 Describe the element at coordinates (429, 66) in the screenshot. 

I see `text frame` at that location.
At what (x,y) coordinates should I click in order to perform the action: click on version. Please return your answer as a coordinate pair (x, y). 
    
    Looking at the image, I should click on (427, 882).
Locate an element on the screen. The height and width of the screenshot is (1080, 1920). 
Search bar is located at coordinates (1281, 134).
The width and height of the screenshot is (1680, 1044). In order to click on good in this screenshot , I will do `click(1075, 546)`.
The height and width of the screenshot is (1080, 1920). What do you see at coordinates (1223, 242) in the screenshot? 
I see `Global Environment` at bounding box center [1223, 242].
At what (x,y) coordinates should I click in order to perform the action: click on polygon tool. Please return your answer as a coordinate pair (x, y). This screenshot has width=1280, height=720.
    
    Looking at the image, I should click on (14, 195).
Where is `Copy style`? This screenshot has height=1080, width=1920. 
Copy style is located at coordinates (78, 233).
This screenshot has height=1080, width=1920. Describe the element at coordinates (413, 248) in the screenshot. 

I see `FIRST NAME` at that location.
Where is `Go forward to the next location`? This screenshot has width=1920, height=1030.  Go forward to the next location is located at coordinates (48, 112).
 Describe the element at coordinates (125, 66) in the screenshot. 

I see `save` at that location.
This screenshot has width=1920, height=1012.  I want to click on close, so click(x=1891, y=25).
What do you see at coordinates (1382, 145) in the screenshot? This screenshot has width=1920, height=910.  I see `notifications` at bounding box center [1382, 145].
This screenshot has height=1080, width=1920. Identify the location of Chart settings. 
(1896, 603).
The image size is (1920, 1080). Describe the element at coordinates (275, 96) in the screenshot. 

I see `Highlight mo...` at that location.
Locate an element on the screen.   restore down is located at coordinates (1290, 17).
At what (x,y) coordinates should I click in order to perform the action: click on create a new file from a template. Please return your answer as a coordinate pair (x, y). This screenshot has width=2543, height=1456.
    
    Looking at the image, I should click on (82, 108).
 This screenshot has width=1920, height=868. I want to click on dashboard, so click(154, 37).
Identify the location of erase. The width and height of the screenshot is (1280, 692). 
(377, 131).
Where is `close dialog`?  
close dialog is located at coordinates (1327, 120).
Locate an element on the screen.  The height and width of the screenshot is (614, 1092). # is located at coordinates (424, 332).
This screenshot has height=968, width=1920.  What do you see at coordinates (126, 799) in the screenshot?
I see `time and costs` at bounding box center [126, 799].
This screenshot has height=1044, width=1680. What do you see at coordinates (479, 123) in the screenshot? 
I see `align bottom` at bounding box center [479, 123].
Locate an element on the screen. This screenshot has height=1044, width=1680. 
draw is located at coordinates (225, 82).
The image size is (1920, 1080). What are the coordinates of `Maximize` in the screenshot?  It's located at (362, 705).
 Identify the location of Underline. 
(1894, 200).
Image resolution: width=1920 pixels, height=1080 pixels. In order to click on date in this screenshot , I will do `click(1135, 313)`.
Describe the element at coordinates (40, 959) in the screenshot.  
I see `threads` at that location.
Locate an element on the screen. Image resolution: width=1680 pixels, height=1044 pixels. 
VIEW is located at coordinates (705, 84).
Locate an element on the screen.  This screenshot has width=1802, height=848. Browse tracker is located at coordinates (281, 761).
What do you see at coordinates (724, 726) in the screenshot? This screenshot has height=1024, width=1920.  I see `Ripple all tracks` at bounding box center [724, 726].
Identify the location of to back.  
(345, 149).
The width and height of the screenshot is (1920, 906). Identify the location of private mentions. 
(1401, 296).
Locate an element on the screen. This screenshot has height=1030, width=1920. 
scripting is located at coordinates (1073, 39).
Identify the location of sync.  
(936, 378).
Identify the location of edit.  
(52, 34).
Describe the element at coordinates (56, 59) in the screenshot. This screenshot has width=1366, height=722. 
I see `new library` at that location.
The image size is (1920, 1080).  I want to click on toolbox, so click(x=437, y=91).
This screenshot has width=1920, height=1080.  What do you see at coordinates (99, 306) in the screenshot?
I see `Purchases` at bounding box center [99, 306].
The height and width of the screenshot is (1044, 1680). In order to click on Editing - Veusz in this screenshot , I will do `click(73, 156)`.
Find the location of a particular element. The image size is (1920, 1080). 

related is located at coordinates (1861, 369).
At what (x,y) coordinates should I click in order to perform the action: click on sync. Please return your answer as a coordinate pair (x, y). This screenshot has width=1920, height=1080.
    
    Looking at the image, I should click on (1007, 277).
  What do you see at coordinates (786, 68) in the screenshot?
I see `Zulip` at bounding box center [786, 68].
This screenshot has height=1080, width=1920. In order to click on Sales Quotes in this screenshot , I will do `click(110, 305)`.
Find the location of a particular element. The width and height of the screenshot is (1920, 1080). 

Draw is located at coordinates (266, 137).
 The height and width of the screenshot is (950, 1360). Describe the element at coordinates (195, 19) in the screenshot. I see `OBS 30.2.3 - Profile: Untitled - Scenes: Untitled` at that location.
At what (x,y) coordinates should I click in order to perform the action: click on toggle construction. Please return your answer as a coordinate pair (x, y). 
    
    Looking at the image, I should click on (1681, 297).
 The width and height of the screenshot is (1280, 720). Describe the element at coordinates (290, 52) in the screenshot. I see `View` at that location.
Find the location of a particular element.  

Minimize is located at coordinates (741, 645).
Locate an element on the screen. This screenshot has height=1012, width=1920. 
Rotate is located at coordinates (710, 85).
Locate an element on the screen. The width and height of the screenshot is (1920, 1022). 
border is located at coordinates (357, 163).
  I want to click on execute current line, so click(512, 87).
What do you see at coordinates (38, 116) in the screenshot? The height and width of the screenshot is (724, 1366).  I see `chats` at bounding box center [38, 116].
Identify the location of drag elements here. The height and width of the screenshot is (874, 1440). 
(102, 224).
####
**WRITTEN INSTRUCTION:**
How many lines of the material above contain the string "particular", where case must match? Reply with the number alone.

**WRITTEN REPLY:**
3